__What to work on__.
Exactly as written, transcribe the lines that run from the one containing "The image size is (1000, 841)." to the end of the records below.

(Collected data entries)
::::::::::

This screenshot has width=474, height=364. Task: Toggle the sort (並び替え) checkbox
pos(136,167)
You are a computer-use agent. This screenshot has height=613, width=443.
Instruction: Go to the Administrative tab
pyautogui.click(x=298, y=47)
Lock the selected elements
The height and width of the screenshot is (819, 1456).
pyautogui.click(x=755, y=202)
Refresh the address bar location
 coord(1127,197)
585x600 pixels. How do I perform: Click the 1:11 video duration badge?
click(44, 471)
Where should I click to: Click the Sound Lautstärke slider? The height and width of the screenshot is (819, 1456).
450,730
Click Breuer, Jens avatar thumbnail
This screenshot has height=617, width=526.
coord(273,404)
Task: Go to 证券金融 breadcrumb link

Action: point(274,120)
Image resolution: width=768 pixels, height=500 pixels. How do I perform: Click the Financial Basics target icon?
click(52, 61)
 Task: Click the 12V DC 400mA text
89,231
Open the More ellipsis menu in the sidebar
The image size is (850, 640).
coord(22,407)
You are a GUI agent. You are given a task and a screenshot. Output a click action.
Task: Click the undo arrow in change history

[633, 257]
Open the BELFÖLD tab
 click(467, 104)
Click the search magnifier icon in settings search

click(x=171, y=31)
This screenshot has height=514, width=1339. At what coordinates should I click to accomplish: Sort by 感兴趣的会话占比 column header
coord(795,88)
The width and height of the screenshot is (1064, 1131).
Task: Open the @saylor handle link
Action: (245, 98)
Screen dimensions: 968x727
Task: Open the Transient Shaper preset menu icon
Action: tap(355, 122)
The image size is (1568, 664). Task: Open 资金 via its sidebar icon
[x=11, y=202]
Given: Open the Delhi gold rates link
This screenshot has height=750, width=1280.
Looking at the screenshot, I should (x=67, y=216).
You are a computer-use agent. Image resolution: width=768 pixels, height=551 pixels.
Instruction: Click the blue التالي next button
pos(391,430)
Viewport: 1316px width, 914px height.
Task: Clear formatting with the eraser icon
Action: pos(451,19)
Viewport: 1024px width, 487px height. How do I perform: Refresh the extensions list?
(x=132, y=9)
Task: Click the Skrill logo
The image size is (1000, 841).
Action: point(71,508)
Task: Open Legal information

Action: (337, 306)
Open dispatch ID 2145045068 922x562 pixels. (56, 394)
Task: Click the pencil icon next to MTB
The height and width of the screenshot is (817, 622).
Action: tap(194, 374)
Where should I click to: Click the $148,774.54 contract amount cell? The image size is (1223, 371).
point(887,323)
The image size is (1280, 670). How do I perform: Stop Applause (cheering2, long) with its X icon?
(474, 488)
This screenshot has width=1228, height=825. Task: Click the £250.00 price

::::::::::

__Task solution__.
The image size is (1000, 841).
Action: point(71,508)
Task: Open Legal information

Action: (337, 306)
Open dispatch ID 2145045068 922x562 pixels. (56, 394)
Task: Click the pencil icon next to MTB
The height and width of the screenshot is (817, 622).
Action: tap(194, 374)
Where should I click to: Click the $148,774.54 contract amount cell? The image size is (1223, 371).
point(887,323)
The image size is (1280, 670). How do I perform: Stop Applause (cheering2, long) with its X icon?
(474, 488)
This screenshot has width=1228, height=825. Task: Click the £250.00 price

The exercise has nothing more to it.